The regulation of liquids pipelines under the Interstate Commerce Act (ICA) is less stringent than the regulatory regime for gas pipelines, and while both industries are subject to contractual conflicts over transportation rates and access that require regulator intervention, questionable liquids industry practices can persist as status quo for much longer periods of time due to a “hands off” approach first legislated by Congress over a century ago. A recent FERC decision finding Targa Resources (Targa) in violation of the ICA for using Purchase and Sale Agreements (PSAs) to avoid filing tariffs is one such example.

Why does it matter?

This decision in FERC OR23-2-000 will likely end the use of PSA contracts as a means of qualifying for ICA waivers, but the investigation touched on some of the jurisdictional and commercial issues unique to liquids (ICA regulated) that ladder up to a larger persistent issue involving the relationship between pipelines and any affiliated marketing entities.

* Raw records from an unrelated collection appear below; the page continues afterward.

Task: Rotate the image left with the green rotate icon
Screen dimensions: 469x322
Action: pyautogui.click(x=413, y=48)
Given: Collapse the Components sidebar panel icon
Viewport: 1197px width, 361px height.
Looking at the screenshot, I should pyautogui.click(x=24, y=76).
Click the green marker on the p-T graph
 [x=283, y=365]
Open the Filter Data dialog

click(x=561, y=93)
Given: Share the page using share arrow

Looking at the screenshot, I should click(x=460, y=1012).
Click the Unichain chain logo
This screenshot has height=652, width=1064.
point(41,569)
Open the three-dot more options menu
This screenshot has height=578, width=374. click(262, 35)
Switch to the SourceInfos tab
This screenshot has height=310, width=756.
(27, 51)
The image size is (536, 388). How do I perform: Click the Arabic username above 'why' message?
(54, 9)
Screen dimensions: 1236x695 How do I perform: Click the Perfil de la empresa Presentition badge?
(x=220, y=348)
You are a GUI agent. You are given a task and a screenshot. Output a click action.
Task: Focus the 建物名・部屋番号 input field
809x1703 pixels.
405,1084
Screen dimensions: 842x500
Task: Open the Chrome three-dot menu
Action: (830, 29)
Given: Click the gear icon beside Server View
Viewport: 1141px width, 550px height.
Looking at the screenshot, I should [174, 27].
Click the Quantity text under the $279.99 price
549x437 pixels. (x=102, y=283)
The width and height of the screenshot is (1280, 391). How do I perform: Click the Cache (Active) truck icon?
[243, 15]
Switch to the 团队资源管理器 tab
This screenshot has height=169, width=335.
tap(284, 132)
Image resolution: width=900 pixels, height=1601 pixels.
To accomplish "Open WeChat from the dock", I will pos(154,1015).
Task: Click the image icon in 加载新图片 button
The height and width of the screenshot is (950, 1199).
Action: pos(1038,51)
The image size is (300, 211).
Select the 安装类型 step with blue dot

FERC has attempted to address oil pipeline affiliates several times over the past decade, but industry stakeholders on both sides of the issue are entrenched — seeming to prefer an imperfect but known semi-regulated marketplace to one with more regulation, leading to possible unintended consequences. But the issue is recurrent, and any associated future actions will have industry-wide ramifications.

What's our view?

It seems clear that the primary purpose of Targa contracts to temporarily transfer ownership of liquids product to the transporting pipeline was to avoid FERC jurisdiction and its requirement to publish and honor just and reasonable rates via tariffs. FERC is correct to find Targa in violation of the ICA. Beyond that matter, it is not clear that affiliates that can serve to balance supply and demand on pipelines exposed to volatile commodity prices are not needed or are nefarious by nature.

 


 

In a precedent-setting and strongly worded decision FERC Presiding Administrative Law Judge Patricia E. Hurt found that Targa is providing transportation service in violation of the Interstate Commerce Act (ICA). This finding stemmed from an investigative proceeding initiated following a 2020 complaint filed by Enerplus alleging that Targa was violating the non-discrimination provisions in the ICA by charging Enerplus higher rates than other producers connected with Targa’s system.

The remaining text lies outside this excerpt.